Jay Abregosided with big kings over numbers and raised an issue we’ll tackle another day.

‘‘But Indiana shouldn’t be left out, like they have been,’’ he posted. ‘‘It is very unfair that Wisconsin did not go along with the stocking cuts yet is enjoying the sacrifices the other states have made. Indiana has basically a nonexistent king run now.’’

‘‘I prefer smaller and more numerous kings,’’ Capt. Ralph Steiger posted. ‘‘Our fall fishery is an absolute embarrassment. Can’t catch what you don’t stock.

‘‘I could write a book on this subject, and I don’t mean that in an arrogant way. But I’ve seen the demise of our king population.’’

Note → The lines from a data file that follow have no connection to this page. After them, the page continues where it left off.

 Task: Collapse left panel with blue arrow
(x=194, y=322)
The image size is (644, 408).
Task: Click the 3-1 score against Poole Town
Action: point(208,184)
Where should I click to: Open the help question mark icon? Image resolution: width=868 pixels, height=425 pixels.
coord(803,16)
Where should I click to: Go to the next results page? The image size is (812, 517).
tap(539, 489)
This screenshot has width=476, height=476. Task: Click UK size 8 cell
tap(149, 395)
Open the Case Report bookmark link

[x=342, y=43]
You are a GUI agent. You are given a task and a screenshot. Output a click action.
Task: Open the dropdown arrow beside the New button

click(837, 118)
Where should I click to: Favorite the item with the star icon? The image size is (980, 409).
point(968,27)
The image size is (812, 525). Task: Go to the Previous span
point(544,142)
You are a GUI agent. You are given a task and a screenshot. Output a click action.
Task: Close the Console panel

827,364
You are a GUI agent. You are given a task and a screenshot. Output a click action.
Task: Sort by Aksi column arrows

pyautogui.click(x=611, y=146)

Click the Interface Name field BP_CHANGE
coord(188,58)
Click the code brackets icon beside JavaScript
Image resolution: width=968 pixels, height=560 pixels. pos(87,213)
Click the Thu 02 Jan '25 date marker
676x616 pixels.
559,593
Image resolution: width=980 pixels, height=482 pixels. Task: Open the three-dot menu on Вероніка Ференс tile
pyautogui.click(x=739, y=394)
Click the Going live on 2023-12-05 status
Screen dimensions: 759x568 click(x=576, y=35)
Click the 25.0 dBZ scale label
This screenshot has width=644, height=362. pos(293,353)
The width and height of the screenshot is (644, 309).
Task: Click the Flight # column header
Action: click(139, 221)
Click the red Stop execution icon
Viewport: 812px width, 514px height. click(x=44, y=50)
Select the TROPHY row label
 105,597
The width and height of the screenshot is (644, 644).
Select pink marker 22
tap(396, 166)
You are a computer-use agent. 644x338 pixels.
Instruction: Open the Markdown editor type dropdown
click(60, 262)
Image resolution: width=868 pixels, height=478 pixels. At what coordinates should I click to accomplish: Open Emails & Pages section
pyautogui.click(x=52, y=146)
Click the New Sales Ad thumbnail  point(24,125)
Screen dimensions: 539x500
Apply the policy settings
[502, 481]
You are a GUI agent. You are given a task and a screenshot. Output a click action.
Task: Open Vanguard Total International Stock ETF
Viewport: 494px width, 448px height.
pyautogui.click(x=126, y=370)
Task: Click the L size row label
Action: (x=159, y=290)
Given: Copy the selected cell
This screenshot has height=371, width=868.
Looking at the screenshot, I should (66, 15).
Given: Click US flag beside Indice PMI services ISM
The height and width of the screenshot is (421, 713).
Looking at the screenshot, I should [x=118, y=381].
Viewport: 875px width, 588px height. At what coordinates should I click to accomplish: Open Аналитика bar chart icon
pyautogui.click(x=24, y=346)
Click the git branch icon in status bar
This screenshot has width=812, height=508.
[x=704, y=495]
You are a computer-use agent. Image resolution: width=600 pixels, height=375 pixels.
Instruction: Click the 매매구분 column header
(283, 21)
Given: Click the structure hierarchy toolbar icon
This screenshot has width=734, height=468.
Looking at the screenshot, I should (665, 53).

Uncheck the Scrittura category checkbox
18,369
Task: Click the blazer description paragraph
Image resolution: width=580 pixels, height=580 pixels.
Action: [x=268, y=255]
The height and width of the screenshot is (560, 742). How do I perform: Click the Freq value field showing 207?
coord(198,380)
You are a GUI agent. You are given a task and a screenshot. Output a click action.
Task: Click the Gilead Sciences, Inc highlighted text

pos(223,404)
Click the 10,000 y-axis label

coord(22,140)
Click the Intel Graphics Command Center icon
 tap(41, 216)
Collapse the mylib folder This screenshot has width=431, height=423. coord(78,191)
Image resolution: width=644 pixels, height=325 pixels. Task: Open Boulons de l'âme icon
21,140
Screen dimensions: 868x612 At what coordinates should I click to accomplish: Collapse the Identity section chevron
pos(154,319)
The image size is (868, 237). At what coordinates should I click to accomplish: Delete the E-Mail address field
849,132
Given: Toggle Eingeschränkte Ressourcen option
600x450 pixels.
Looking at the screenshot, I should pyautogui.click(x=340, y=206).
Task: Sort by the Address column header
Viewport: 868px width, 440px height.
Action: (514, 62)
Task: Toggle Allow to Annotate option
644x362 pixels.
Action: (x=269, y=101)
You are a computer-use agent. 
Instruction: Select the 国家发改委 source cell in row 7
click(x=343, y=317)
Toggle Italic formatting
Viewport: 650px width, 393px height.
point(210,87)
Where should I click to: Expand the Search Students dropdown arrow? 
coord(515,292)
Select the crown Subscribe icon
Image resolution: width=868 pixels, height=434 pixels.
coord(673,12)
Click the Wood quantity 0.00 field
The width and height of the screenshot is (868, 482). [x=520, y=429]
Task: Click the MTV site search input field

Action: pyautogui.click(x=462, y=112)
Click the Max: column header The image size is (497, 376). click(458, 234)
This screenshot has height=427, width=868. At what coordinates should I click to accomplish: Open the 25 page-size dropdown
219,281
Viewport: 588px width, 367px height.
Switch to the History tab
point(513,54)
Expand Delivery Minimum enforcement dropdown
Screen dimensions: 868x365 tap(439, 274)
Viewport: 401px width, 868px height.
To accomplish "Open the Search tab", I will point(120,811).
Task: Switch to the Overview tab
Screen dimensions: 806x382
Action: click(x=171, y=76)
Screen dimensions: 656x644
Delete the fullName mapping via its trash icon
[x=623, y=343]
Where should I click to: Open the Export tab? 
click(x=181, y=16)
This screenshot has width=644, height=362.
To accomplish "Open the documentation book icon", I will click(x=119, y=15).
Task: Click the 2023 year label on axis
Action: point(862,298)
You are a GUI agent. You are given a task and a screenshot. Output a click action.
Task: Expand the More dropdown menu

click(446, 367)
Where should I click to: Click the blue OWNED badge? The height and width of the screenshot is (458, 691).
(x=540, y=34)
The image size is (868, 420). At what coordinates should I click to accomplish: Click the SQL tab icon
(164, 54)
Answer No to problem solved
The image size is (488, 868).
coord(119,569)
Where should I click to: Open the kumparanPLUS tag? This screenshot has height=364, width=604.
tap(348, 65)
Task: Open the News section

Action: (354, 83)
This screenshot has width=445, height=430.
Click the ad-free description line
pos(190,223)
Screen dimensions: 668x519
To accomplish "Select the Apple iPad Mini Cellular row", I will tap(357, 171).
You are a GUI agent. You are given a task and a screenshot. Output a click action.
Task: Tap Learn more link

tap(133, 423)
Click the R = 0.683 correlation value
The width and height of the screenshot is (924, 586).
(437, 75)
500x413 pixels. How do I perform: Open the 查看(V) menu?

Steiger charters virtually year-round. We’ll crack his book another day and give a response from the Indiana DNR.

The last word goes to Howard Bass, who thinks only browns and steelhead should be stocked. He emailed a dissertation on the changing lakefront fishery that included this: ‘‘The king in Chicago is now becoming the fish of 20,000 casts.’’

Deer

The youth deer hunt in Illinois is Saturday through Monday. Permits are available over the counter. . . . Crop harvest continues fast. Through Sunday, corn was 48 percent harvested (the five-year average is 25 percent) and soybeans were 35 percent harvested (27 percent last year). That should aid scouting and archery deer hunting, which opened Monday.

Stray cast

Singing Mike Ditka did to a historic sports day what a rock-throwing kid does to trout rising in a mountain stream.